*** RECORD EXTRACTS Section Begins ***

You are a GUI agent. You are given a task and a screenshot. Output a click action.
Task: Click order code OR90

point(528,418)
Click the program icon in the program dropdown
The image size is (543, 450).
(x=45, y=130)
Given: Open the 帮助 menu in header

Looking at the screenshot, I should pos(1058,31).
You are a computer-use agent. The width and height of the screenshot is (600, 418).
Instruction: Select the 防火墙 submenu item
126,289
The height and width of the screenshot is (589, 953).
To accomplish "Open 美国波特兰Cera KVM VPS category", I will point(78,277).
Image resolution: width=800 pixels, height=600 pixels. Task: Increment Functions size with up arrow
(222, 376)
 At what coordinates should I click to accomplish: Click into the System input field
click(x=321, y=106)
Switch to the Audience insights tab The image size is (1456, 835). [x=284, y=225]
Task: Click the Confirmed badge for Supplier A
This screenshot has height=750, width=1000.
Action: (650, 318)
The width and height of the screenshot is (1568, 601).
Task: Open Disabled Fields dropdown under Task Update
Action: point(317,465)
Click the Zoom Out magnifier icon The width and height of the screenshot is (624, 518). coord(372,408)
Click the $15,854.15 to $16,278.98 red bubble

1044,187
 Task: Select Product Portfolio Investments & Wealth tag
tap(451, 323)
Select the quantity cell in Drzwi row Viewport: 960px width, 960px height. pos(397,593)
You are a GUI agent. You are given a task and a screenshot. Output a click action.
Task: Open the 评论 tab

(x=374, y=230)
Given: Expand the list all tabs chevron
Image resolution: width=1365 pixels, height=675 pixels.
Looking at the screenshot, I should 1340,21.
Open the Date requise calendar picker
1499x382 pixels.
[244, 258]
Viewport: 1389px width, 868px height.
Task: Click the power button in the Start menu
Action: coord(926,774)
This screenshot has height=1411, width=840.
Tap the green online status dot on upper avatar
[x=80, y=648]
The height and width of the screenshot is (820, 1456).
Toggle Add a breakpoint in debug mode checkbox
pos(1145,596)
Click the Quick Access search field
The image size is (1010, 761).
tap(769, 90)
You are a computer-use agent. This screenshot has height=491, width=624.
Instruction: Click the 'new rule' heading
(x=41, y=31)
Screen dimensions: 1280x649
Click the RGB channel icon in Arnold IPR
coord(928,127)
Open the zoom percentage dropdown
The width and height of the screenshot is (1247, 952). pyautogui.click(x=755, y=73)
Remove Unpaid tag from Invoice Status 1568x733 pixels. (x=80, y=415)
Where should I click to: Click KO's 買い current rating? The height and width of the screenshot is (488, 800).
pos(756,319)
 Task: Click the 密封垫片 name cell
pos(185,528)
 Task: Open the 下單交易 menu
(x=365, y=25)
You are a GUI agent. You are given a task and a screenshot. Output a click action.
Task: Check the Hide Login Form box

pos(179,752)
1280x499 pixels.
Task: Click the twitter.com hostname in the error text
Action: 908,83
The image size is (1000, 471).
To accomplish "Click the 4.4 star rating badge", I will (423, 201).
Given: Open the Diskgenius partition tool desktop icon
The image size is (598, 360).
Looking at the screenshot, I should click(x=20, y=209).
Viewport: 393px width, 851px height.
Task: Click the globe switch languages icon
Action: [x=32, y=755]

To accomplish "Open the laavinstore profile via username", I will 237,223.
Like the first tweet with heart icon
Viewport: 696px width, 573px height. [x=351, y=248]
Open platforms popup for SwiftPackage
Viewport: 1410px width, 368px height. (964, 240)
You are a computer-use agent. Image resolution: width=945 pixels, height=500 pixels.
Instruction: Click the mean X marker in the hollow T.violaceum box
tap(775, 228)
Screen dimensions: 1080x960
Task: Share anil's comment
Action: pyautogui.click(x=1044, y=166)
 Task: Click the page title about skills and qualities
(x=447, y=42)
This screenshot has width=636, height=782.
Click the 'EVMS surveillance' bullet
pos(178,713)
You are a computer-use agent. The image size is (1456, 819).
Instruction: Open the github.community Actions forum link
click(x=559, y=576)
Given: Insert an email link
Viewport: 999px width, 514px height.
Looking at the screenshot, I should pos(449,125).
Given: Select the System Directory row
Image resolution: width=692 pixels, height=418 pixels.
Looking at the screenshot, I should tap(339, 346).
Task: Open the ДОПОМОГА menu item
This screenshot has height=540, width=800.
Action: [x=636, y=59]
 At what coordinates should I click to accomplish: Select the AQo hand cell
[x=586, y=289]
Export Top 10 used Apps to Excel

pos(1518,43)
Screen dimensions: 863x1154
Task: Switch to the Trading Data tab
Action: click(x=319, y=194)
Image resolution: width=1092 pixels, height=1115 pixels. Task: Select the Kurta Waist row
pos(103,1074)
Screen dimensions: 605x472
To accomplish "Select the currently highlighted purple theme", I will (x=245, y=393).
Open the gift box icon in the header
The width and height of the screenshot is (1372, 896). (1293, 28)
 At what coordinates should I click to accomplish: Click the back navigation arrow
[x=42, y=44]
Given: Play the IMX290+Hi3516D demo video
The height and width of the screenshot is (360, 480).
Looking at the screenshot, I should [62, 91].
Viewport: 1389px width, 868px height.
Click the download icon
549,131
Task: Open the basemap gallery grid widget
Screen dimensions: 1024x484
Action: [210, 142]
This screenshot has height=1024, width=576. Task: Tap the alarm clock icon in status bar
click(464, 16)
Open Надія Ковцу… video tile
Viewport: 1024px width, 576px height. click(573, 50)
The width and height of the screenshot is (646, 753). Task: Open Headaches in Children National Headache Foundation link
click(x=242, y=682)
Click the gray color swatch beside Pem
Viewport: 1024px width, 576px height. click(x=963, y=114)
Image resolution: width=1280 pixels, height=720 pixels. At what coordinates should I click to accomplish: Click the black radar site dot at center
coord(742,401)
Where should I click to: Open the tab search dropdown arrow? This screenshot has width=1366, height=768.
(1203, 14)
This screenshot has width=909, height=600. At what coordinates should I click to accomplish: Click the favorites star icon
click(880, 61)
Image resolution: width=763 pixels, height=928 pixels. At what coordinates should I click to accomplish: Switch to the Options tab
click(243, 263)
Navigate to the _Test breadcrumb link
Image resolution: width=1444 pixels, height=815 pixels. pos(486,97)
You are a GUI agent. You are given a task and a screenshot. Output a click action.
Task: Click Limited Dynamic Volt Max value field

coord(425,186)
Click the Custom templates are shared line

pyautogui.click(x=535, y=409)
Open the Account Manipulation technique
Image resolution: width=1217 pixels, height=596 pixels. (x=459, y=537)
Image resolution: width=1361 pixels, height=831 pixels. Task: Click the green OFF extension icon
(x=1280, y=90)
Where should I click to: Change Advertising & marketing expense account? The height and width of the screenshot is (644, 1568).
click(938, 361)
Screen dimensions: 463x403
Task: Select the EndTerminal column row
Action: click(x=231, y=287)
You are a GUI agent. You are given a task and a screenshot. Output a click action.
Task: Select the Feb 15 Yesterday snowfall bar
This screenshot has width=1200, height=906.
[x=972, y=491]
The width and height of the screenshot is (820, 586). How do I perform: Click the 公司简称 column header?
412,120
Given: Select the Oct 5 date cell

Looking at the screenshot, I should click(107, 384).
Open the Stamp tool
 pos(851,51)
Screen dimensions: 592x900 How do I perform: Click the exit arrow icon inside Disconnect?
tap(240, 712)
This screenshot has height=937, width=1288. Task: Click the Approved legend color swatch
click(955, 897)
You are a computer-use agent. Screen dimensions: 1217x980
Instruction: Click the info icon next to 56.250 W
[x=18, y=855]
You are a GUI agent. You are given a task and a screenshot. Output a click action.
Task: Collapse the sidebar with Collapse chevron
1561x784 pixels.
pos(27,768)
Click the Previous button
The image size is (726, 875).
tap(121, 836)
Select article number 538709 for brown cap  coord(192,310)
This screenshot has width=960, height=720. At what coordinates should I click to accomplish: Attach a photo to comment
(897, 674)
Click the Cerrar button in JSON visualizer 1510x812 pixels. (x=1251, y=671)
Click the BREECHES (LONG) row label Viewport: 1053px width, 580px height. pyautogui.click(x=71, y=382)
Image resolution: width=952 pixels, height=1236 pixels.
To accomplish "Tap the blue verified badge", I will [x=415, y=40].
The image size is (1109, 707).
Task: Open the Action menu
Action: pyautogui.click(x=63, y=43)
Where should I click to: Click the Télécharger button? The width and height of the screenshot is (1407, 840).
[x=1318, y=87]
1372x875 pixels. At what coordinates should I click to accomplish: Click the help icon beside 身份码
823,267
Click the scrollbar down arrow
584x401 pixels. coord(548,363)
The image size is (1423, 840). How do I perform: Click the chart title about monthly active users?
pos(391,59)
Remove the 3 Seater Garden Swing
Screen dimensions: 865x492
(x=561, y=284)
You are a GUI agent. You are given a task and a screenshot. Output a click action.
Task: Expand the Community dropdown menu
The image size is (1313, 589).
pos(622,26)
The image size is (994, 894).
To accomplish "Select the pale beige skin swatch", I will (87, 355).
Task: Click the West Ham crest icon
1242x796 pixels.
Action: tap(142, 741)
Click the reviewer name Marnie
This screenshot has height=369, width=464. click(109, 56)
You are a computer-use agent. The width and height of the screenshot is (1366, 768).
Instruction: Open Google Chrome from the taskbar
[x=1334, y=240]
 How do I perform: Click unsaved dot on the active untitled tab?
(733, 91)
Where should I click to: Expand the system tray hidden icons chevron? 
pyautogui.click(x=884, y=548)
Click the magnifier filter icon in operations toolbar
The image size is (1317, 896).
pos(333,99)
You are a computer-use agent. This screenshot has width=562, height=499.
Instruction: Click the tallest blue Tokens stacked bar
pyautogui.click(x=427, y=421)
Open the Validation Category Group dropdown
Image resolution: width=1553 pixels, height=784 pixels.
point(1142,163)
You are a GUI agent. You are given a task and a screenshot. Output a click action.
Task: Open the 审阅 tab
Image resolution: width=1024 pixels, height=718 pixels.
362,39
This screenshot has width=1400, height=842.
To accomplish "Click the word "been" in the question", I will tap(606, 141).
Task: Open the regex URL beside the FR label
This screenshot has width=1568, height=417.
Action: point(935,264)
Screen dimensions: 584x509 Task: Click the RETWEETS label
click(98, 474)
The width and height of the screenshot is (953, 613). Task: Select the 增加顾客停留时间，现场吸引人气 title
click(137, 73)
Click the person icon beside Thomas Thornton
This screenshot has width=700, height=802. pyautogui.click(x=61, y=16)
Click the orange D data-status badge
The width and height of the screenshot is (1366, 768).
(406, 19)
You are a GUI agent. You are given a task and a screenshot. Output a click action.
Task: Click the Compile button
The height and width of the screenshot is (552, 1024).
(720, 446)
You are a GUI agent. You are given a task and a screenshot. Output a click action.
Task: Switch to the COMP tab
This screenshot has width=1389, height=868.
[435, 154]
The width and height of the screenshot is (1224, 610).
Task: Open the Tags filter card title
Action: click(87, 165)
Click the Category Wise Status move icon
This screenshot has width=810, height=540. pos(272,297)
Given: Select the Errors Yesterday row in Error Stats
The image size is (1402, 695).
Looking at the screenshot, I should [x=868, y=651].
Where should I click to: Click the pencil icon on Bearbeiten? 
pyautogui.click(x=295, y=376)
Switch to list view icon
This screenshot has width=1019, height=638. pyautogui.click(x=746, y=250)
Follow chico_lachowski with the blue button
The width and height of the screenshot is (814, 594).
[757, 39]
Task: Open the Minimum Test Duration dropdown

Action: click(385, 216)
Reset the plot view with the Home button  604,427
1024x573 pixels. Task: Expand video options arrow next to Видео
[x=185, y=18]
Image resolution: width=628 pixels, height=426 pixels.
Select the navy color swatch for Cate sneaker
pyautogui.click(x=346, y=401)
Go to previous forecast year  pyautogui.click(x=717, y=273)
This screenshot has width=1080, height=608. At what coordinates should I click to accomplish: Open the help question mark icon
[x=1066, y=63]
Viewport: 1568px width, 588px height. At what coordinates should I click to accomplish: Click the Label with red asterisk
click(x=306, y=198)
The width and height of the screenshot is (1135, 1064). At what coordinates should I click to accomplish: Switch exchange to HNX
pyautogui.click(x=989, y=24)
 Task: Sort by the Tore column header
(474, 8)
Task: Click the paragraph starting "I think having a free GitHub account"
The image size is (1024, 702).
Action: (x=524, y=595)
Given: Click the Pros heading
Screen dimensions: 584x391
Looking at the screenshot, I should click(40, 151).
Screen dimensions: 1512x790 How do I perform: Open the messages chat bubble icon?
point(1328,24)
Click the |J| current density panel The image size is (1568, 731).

*** RECORD EXTRACTS Section Ends ***

_TASK PROMPT:_
Work through the records line by line and tally those with the word "Yesterday". Report only the total.

_EXPECTED ANSWER:_
2